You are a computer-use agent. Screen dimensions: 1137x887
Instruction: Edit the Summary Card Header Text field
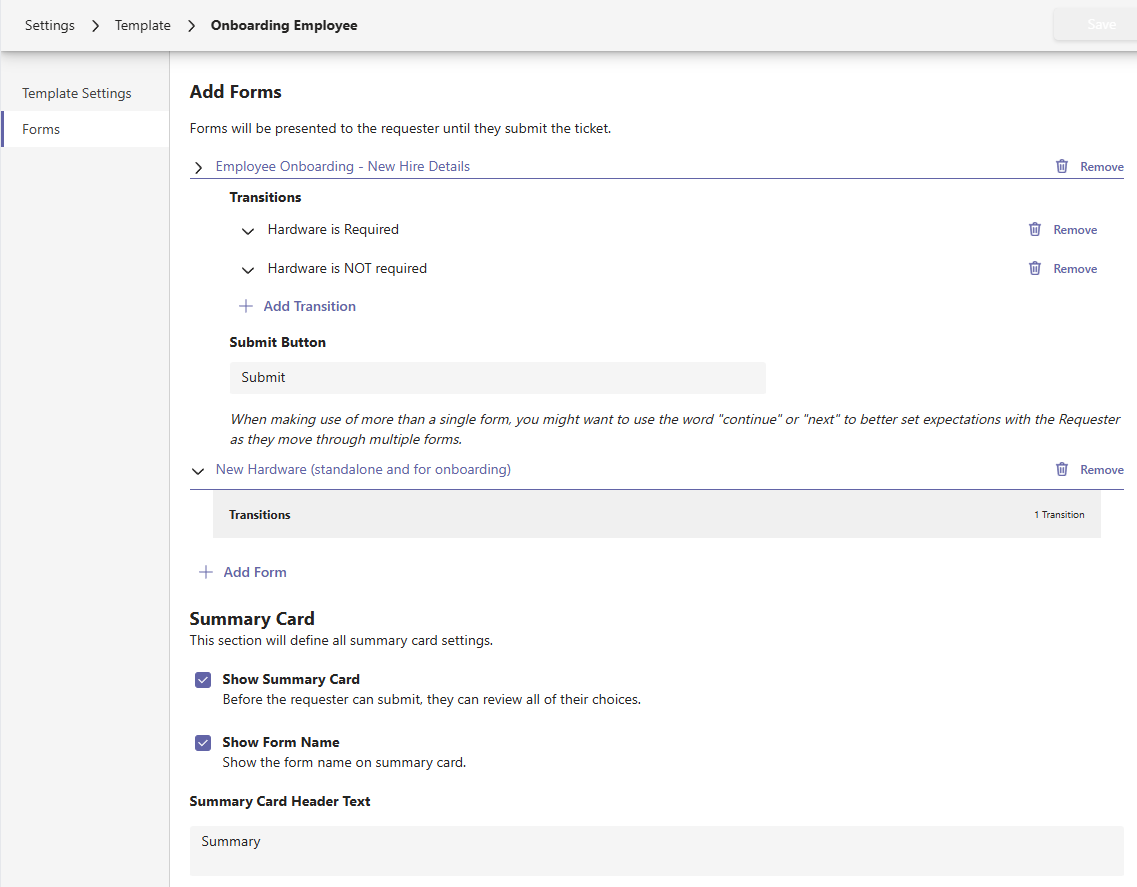point(656,850)
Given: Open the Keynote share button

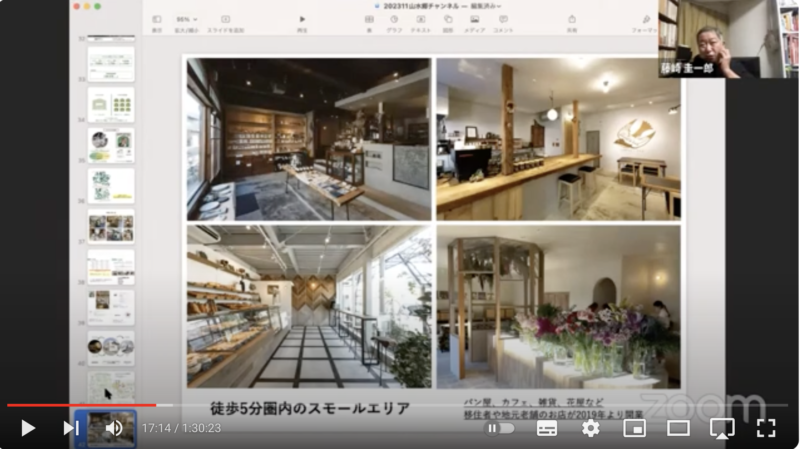Looking at the screenshot, I should pos(572,20).
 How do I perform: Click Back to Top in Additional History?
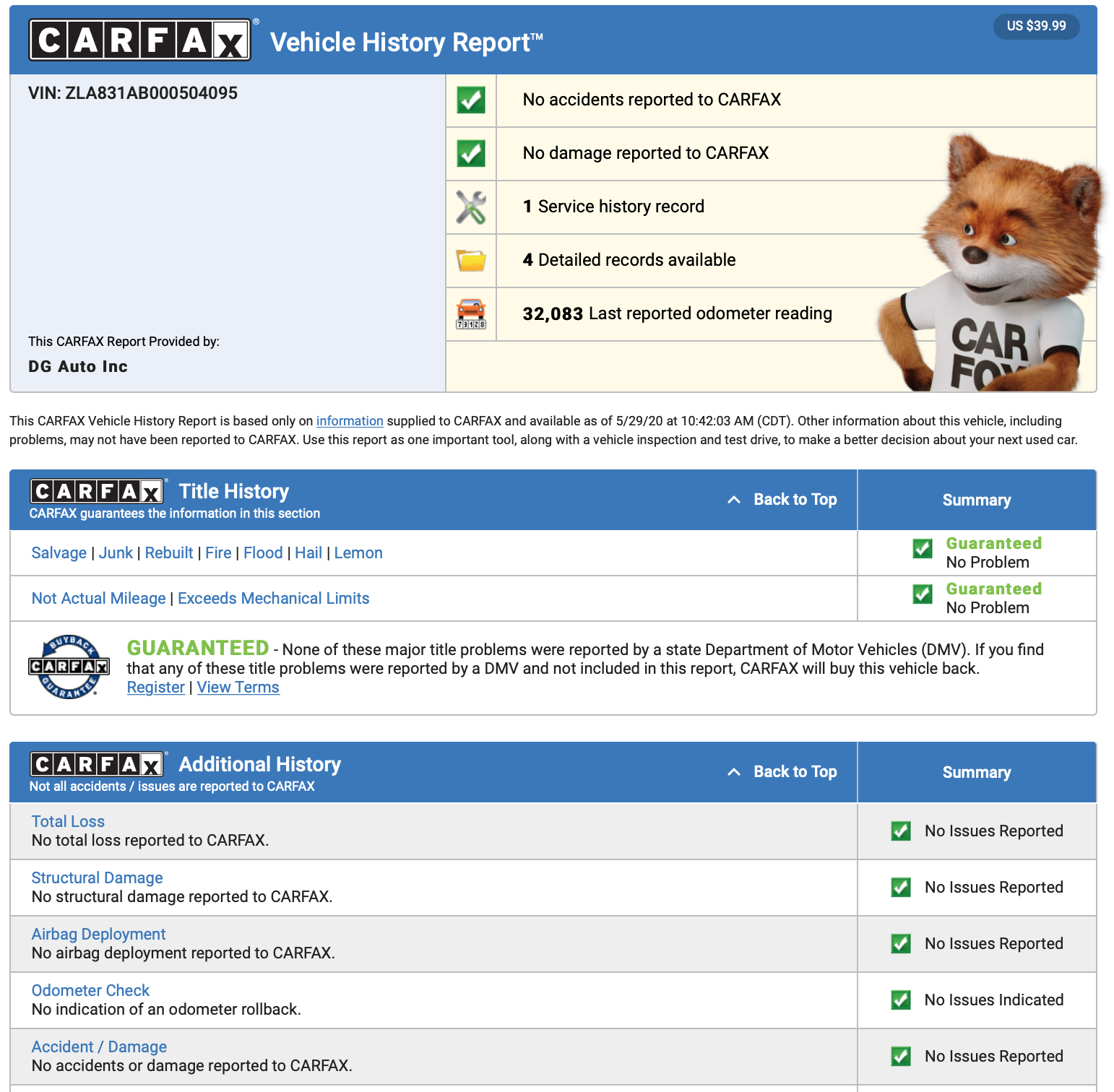click(794, 772)
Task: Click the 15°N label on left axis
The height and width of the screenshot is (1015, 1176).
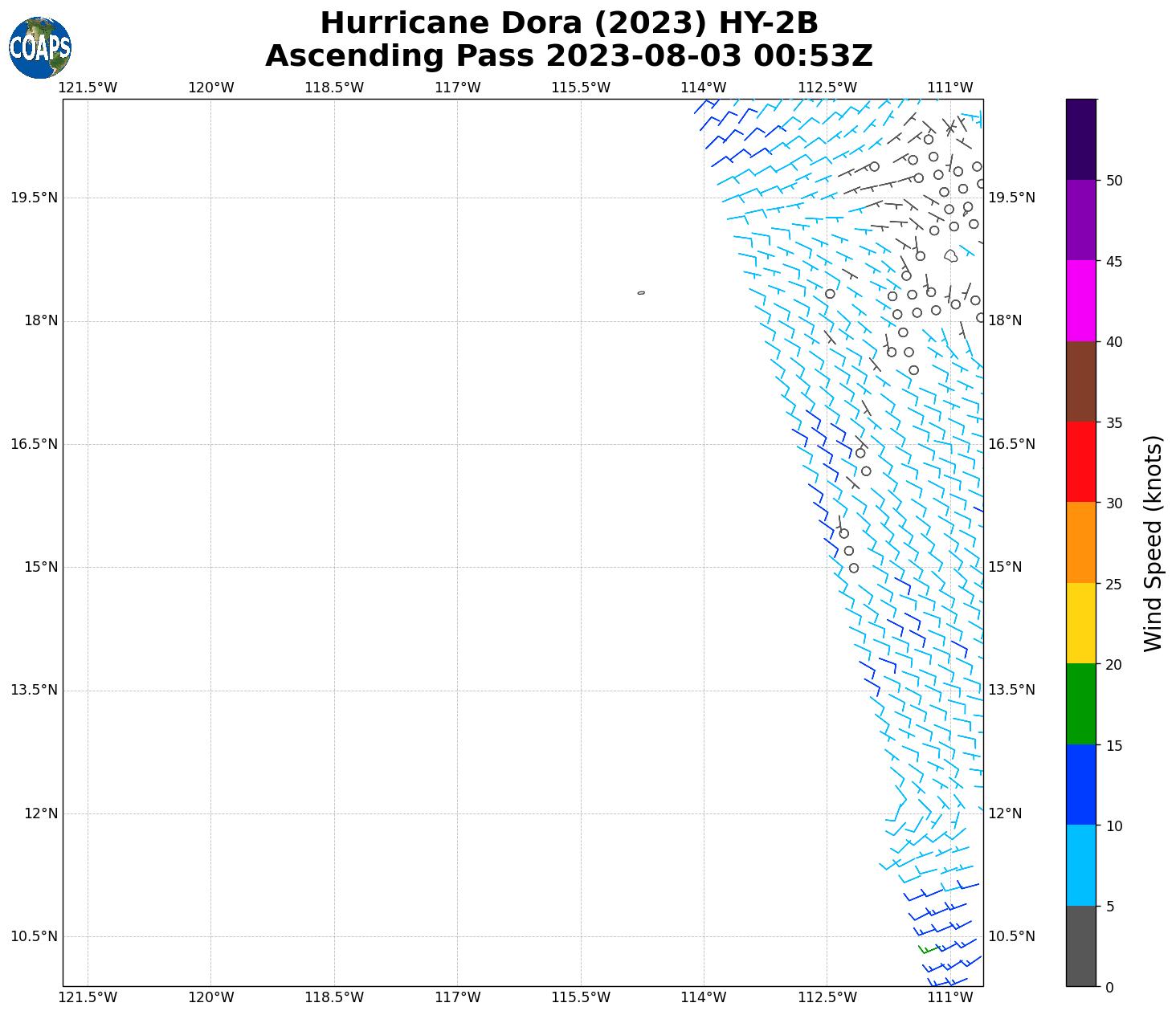Action: point(40,567)
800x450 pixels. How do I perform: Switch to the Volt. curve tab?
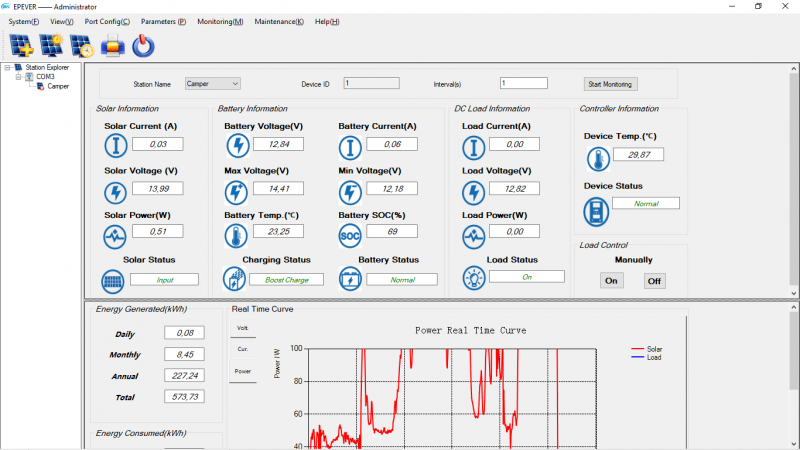(x=241, y=328)
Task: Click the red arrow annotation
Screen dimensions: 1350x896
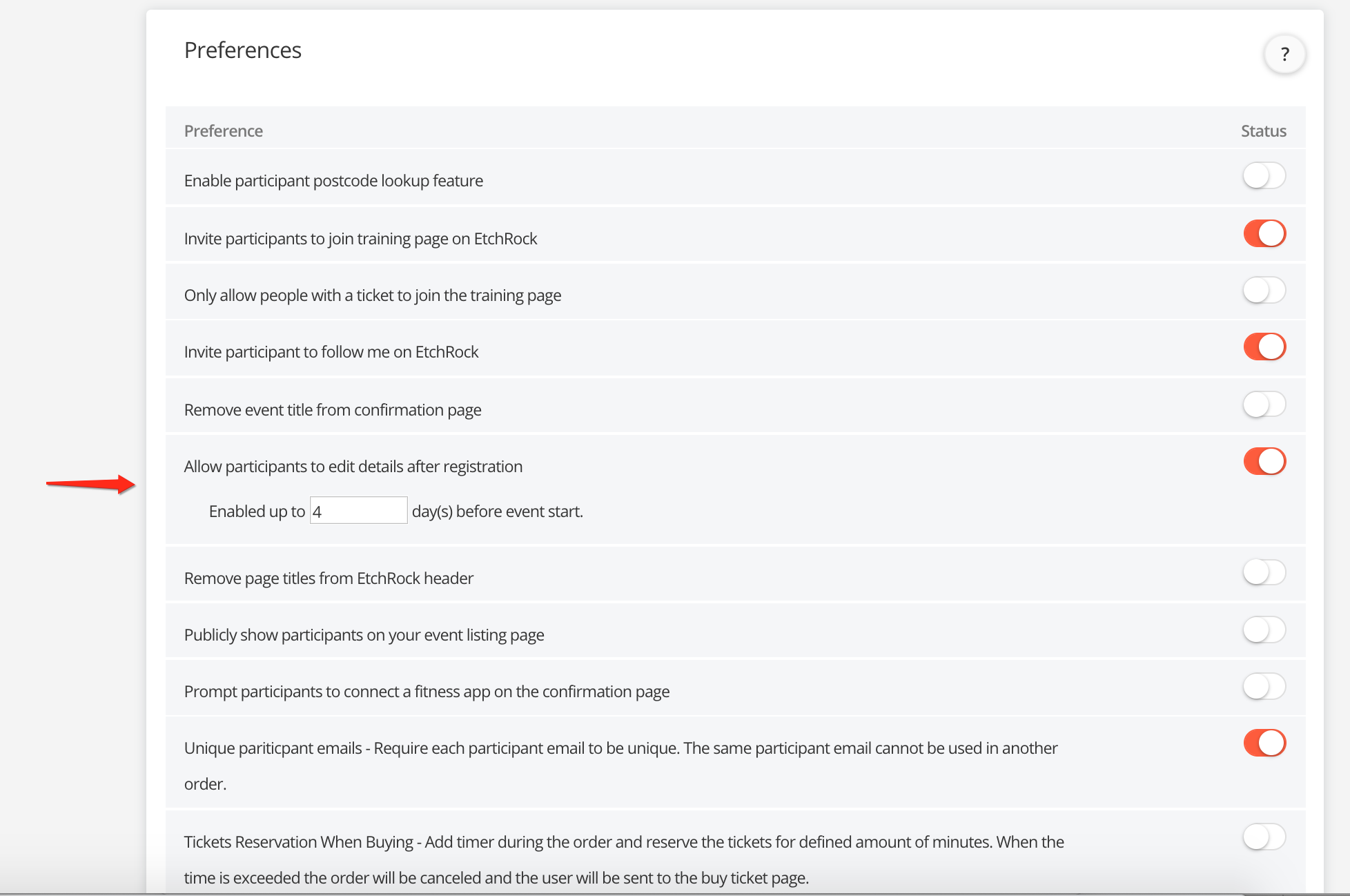Action: click(91, 484)
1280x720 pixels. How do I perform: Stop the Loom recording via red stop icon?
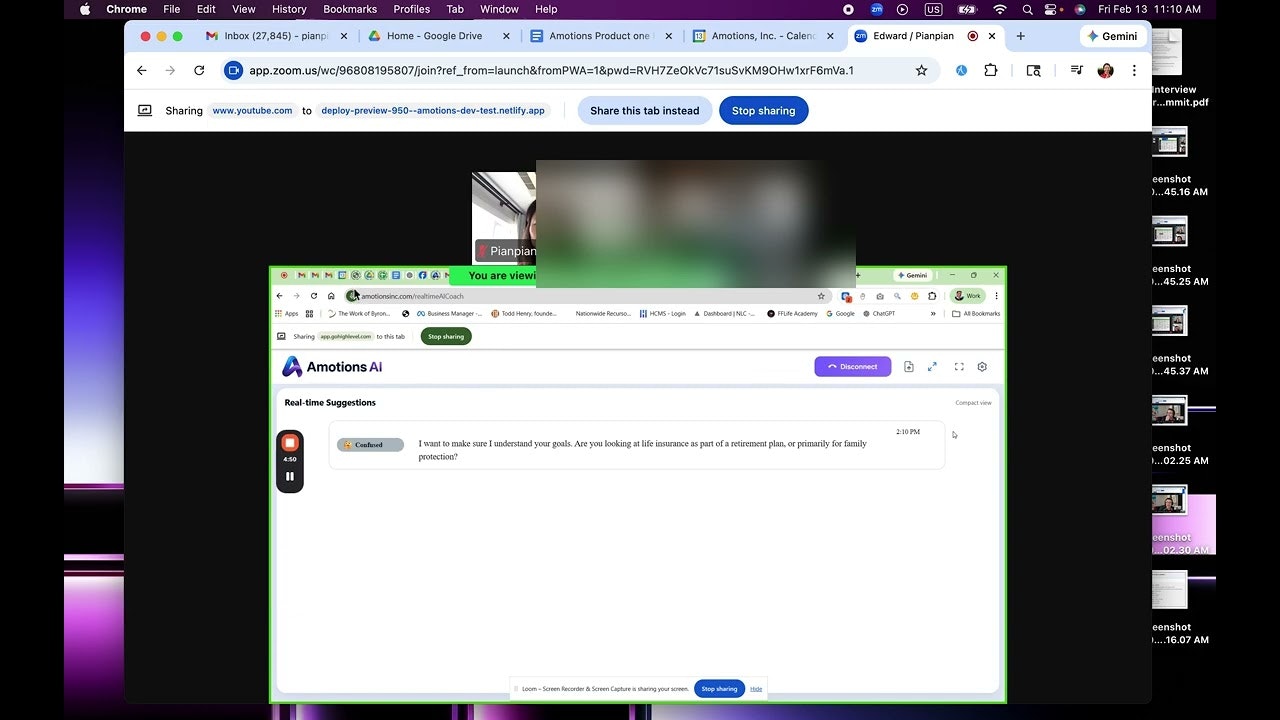pyautogui.click(x=289, y=441)
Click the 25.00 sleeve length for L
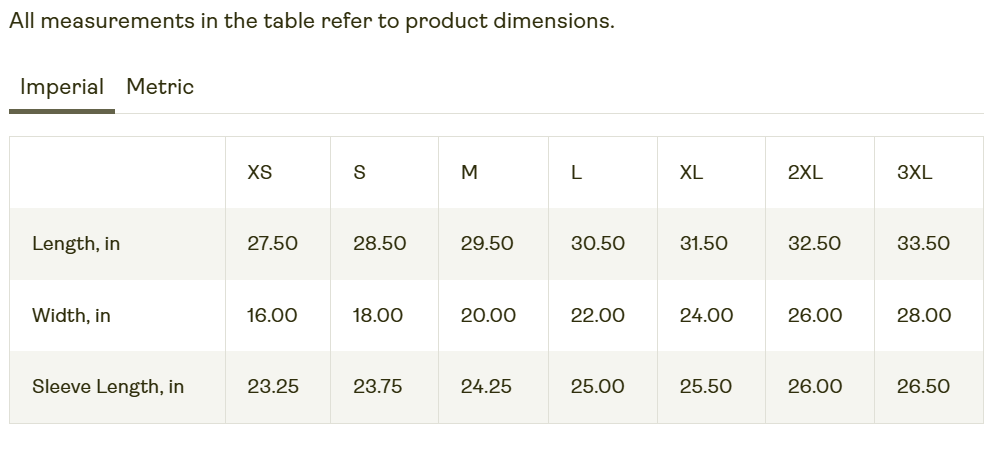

━━━

→ Problem requirements:
For the word "Task", count how many lines of the entries contain it; give the number and nothing more.

→ Your solution:
2